Muin J. Khoury, director of the Office of Public Health Genomics at the Centers for Disease Control and Prevention, has worked with Ioannidis for more than a decade. Khoury says that with the advent of more so-called genome-wide association studies, which tease apart the relationships between and roles of large numbers of genes, and the increased reliance on networks and consortia, confidence in results has risen. To qualify for publication, studies now must show much higher statistical significance than in the early years and researchers must perform large-scale replication efforts. "In addition, we need to fund more translational research in genomics to evaluate interventions and health outcomes," Khoury says. "So many people collaborate with [Ioannidis] now. He's a world-class expert who trains and works with many people to conduct collaborative research and research synthesis."

When it comes to the public's exposure to biomedical research findings, another frustration for Ioannidis is that "there is nobody whose job it is to frame this correctly." Journalists pursue stories about cures and progress—or scandals—but they aren't likely to diligently explain the fine points of clinical trial bias and why a first splashy result may not hold up. Ioannidis believes that mistakes and tough going are at the essence of science. "In science we always start with the possibility that we can be wrong. If we don't start there, we are just dogmatizing."
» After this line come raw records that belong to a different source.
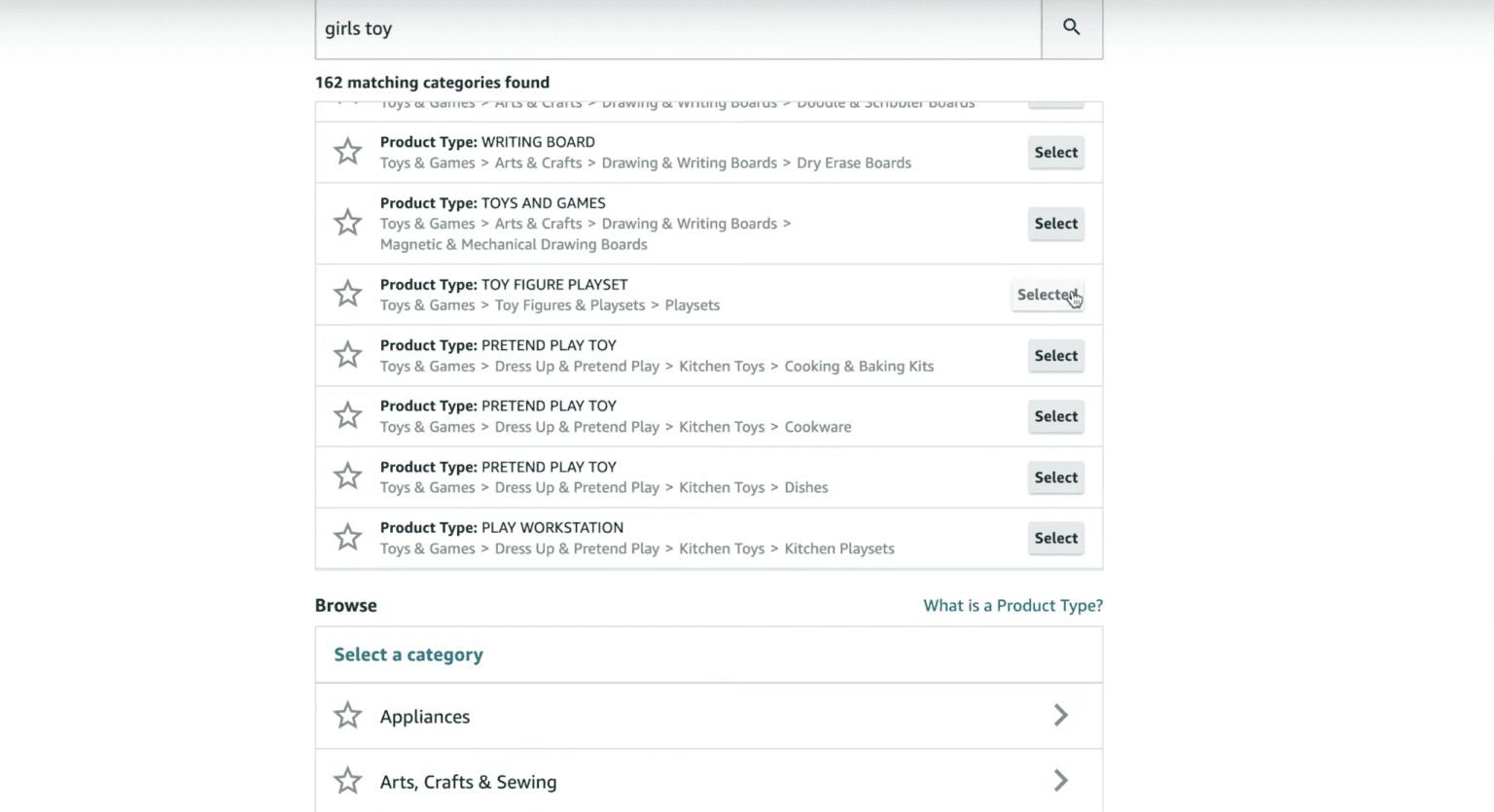
Task: Star the TOYS AND GAMES category row
Action: (x=347, y=223)
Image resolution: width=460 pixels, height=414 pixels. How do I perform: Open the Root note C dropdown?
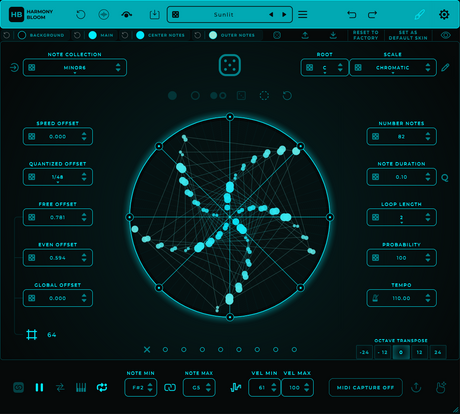pos(325,68)
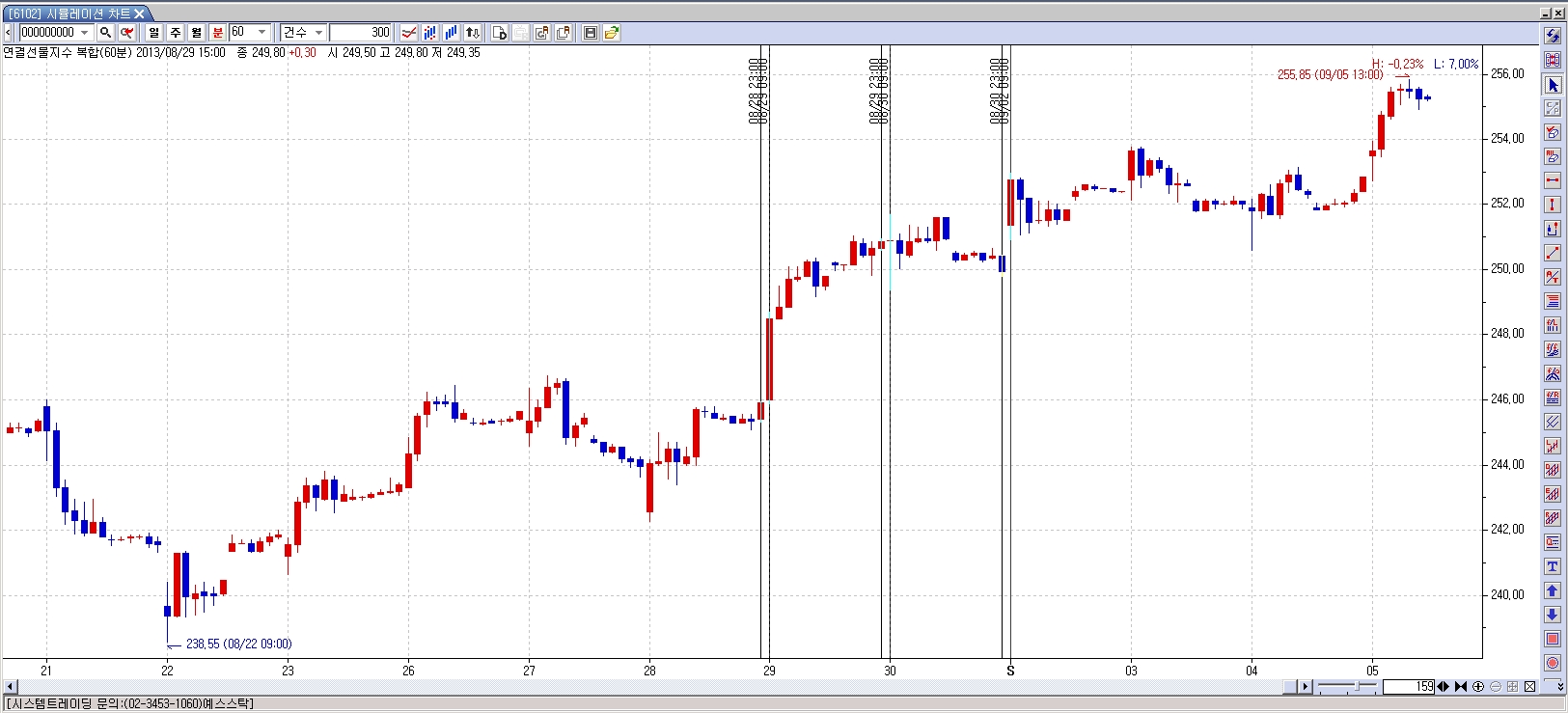Close the 시뮬레이션 차트 tab with X
The height and width of the screenshot is (713, 1568).
[x=139, y=14]
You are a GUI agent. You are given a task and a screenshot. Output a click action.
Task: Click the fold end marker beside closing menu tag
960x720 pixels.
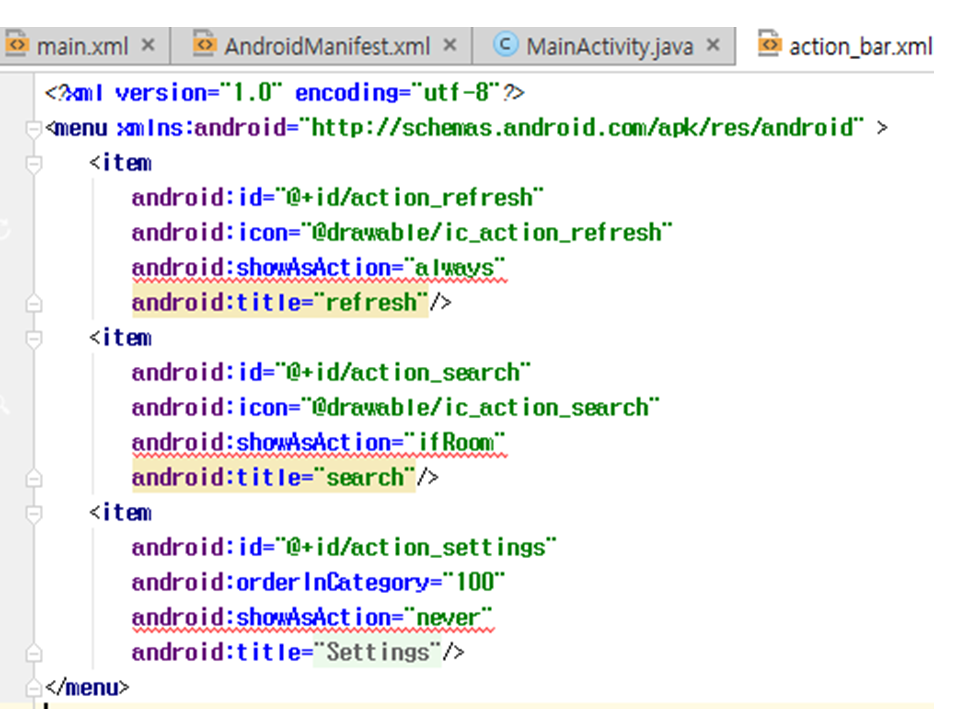pyautogui.click(x=35, y=688)
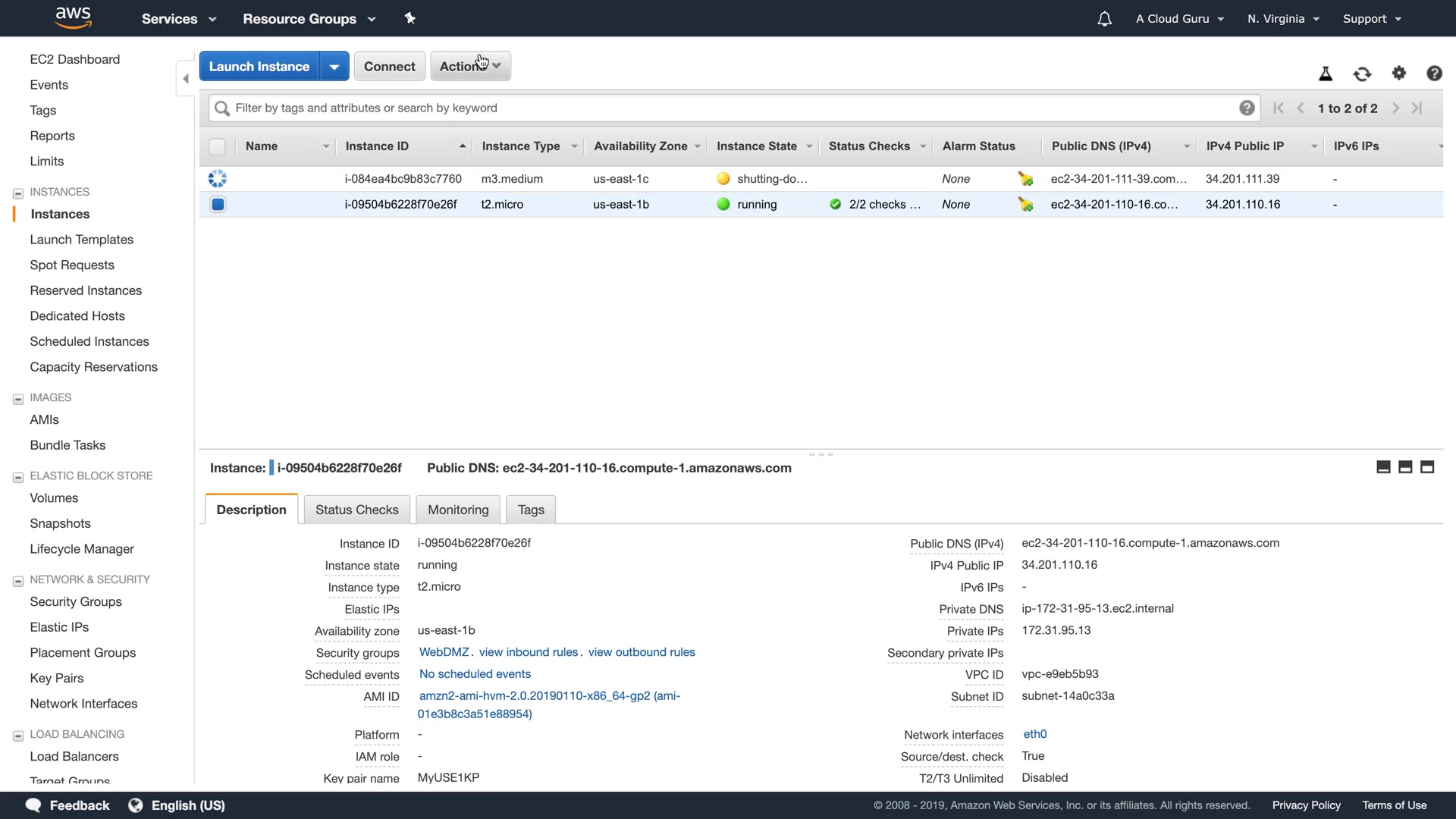Switch to the Status Checks tab
1456x819 pixels.
click(x=356, y=510)
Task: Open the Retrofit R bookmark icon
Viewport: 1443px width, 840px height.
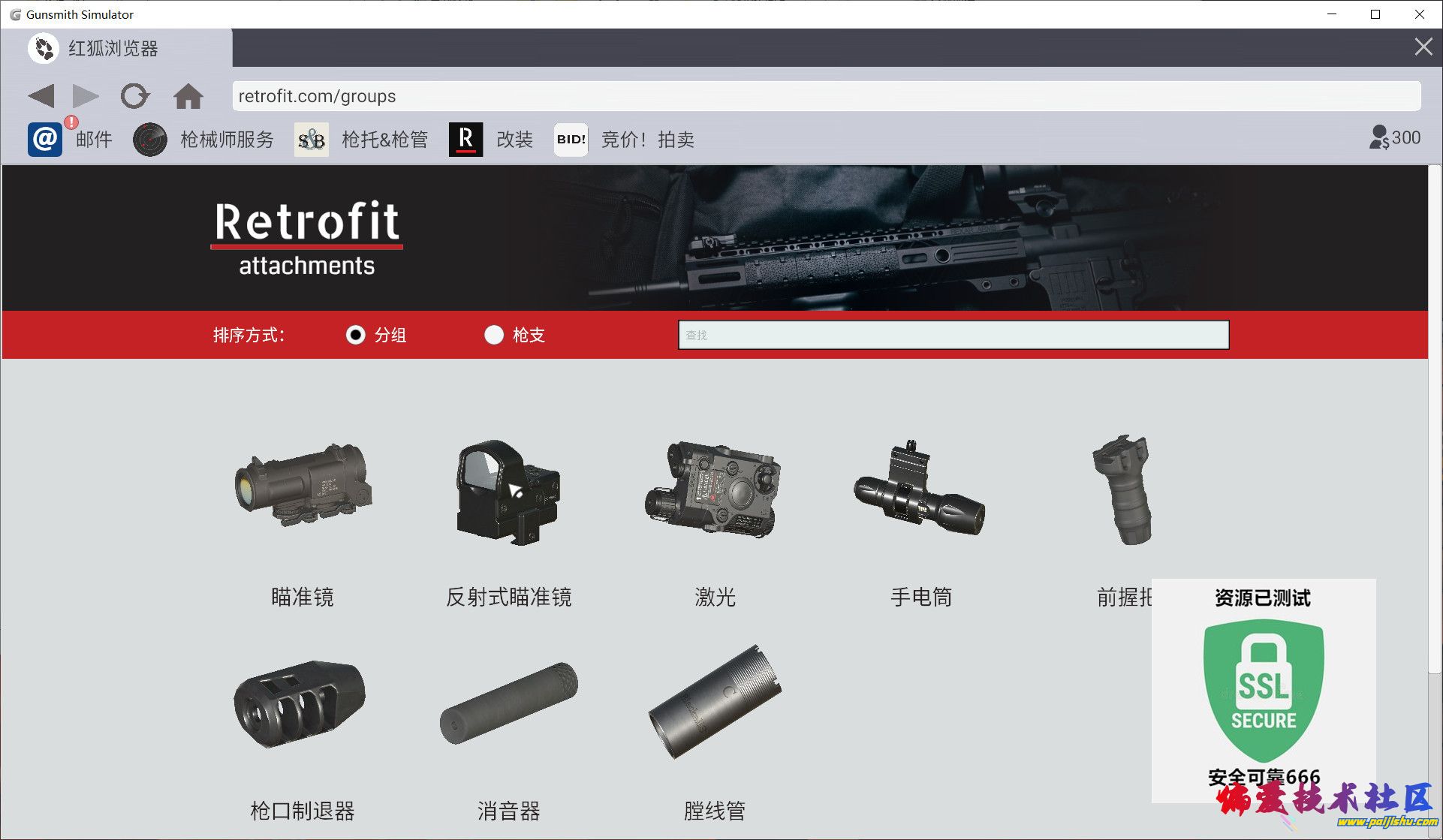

Much was wrong in the case of Infuse. Stanford's Carragee became worried in 2006 that the original industry-sponsored publications did not accurately reflect the risks of the product. He had noticed an increasing number of reports of complications in the medical literature. A leading spine surgeon's research paper on Infuse had been found to be fraudulent. And several federal investigations were looking into the company's compensation of surgeons and its promotion practices. In the editorial accompanying the team's investigative report, the Spine Journal stated, "It harms patients to have biased and corrupted research published. It harms patients to have unaccountable special interests permeate medical research. It harms patients when poor publication practices become business as usual. Yet harm has been done. And that fact creates a basic moral obligation." After Medtronic announced it would fund future study, Carragee noted that because the early studies did not connect patients' side effects to Infuse, "the voluntary reporting of FDA-recognized adverse events . . .  by practicing surgeons was handicapped," and that continues to delay a timely understanding of these connections.

Making sure that good data support interventions will become even more important with the evolution of personalized medicine, treatments uniquely designed for the individual profile of a patient. In theory, personalized medicine could reduce health costs by delivering more effective early treatment. However, without reliable data, personalized medicine will remain an expensive and destructive illusion. That's one reason Ioannidis is helping create a new populations studies initiative at the School of Medicine, designed to corral Stanford's diverse resources to better analyze health in the context of entire populations. Ioannidis explains: "It's not possible to provide the best health care for one person without understanding how the health of the larger group is determined."

Without a rigorous, data-driven context, medicine's expensive traditions and hunch-based treatments threaten to bankrupt us. "People say that we shouldn't delay science; people are dying; we should get new treatments out there. I do not feel the pressure to do that until we have solid evidence," Ioannidis asserts. "The resources many procedures draw are enormous." And that leaves insufficient funds for the prevention plans and treatments we know actually work.

Joan O'Connell Hamilton, '83, is a frequent contributor to Stanford based in Menlo Park.